Instructions to follow:
Could each entry below be printed again exactly as given?

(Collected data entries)

__________________________________________________

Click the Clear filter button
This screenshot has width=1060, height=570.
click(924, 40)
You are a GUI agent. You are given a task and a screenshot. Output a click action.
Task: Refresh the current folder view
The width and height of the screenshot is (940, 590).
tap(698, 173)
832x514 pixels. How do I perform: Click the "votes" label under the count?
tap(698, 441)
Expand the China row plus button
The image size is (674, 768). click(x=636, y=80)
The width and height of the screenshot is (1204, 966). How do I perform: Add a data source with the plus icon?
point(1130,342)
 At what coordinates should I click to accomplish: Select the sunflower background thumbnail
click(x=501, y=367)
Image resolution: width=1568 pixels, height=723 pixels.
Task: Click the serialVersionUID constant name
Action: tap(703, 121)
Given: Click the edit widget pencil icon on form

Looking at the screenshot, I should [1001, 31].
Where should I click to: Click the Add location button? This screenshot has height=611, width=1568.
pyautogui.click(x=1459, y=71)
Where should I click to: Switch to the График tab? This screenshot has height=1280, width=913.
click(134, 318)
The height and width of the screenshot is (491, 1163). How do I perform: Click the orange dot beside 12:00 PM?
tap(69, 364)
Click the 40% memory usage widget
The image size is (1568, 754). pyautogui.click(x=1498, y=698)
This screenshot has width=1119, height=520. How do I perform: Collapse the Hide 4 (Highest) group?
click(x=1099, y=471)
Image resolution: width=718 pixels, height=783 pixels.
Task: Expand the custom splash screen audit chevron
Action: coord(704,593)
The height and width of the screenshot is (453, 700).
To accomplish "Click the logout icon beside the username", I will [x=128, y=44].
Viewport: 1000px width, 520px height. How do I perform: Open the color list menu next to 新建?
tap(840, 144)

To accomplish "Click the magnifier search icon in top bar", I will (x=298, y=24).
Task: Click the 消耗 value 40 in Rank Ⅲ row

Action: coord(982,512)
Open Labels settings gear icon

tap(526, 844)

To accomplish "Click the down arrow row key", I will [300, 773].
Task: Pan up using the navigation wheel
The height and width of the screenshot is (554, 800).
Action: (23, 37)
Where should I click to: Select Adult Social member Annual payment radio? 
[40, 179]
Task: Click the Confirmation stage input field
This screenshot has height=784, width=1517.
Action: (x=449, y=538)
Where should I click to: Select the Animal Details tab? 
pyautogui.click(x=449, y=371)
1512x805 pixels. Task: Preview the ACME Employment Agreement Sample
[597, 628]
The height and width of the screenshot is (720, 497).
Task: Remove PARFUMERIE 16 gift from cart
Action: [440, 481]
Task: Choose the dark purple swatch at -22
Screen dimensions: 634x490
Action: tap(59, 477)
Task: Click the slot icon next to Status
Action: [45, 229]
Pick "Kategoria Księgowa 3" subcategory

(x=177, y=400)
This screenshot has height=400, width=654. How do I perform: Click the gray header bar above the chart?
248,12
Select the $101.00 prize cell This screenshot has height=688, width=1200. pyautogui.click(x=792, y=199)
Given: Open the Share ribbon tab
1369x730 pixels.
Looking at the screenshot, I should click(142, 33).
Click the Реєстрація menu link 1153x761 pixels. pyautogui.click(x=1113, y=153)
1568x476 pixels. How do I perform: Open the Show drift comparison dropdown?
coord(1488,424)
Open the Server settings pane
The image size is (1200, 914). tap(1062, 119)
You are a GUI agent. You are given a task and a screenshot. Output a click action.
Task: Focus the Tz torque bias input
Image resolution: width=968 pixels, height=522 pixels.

__________________________________________________

Response to this exercise:
Click the Clear filter button
This screenshot has width=1060, height=570.
click(924, 40)
You are a GUI agent. You are given a task and a screenshot. Output a click action.
Task: Refresh the current folder view
The width and height of the screenshot is (940, 590).
tap(698, 173)
832x514 pixels. How do I perform: Click the "votes" label under the count?
tap(698, 441)
Expand the China row plus button
The image size is (674, 768). click(x=636, y=80)
The width and height of the screenshot is (1204, 966). How do I perform: Add a data source with the plus icon?
point(1130,342)
 At what coordinates should I click to accomplish: Select the sunflower background thumbnail
click(x=501, y=367)
Image resolution: width=1568 pixels, height=723 pixels.
Task: Click the serialVersionUID constant name
Action: tap(703, 121)
Given: Click the edit widget pencil icon on form

Looking at the screenshot, I should [1001, 31].
Where should I click to: Click the Add location button? This screenshot has height=611, width=1568.
pyautogui.click(x=1459, y=71)
Where should I click to: Switch to the График tab? This screenshot has height=1280, width=913.
click(134, 318)
The height and width of the screenshot is (491, 1163). How do I perform: Click the orange dot beside 12:00 PM?
tap(69, 364)
Click the 40% memory usage widget
The image size is (1568, 754). pyautogui.click(x=1498, y=698)
This screenshot has width=1119, height=520. How do I perform: Collapse the Hide 4 (Highest) group?
click(x=1099, y=471)
Image resolution: width=718 pixels, height=783 pixels.
Task: Expand the custom splash screen audit chevron
Action: coord(704,593)
The height and width of the screenshot is (453, 700).
To accomplish "Click the logout icon beside the username", I will [x=128, y=44].
Viewport: 1000px width, 520px height. How do I perform: Open the color list menu next to 新建?
tap(840, 144)

To accomplish "Click the magnifier search icon in top bar", I will (x=298, y=24).
Task: Click the 消耗 value 40 in Rank Ⅲ row

Action: coord(982,512)
Open Labels settings gear icon

tap(526, 844)

To accomplish "Click the down arrow row key", I will [300, 773].
Task: Pan up using the navigation wheel
The height and width of the screenshot is (554, 800).
Action: (23, 37)
Where should I click to: Select Adult Social member Annual payment radio? 
[40, 179]
Task: Click the Confirmation stage input field
This screenshot has height=784, width=1517.
Action: (x=449, y=538)
Where should I click to: Select the Animal Details tab? 
pyautogui.click(x=449, y=371)
1512x805 pixels. Task: Preview the ACME Employment Agreement Sample
[597, 628]
The height and width of the screenshot is (720, 497).
Task: Remove PARFUMERIE 16 gift from cart
Action: [440, 481]
Task: Choose the dark purple swatch at -22
Screen dimensions: 634x490
Action: tap(59, 477)
Task: Click the slot icon next to Status
Action: [45, 229]
Pick "Kategoria Księgowa 3" subcategory

(x=177, y=400)
This screenshot has height=400, width=654. How do I perform: Click the gray header bar above the chart?
248,12
Select the $101.00 prize cell This screenshot has height=688, width=1200. pyautogui.click(x=792, y=199)
Given: Open the Share ribbon tab
1369x730 pixels.
Looking at the screenshot, I should click(142, 33).
Click the Реєстрація menu link 1153x761 pixels. pyautogui.click(x=1113, y=153)
1568x476 pixels. How do I perform: Open the Show drift comparison dropdown?
coord(1488,424)
Open the Server settings pane
The image size is (1200, 914). tap(1062, 119)
You are a GUI agent. You are given a task and a screenshot. Output a click action.
Task: Focus the Tz torque bias input
Image resolution: width=968 pixels, height=522 pixels.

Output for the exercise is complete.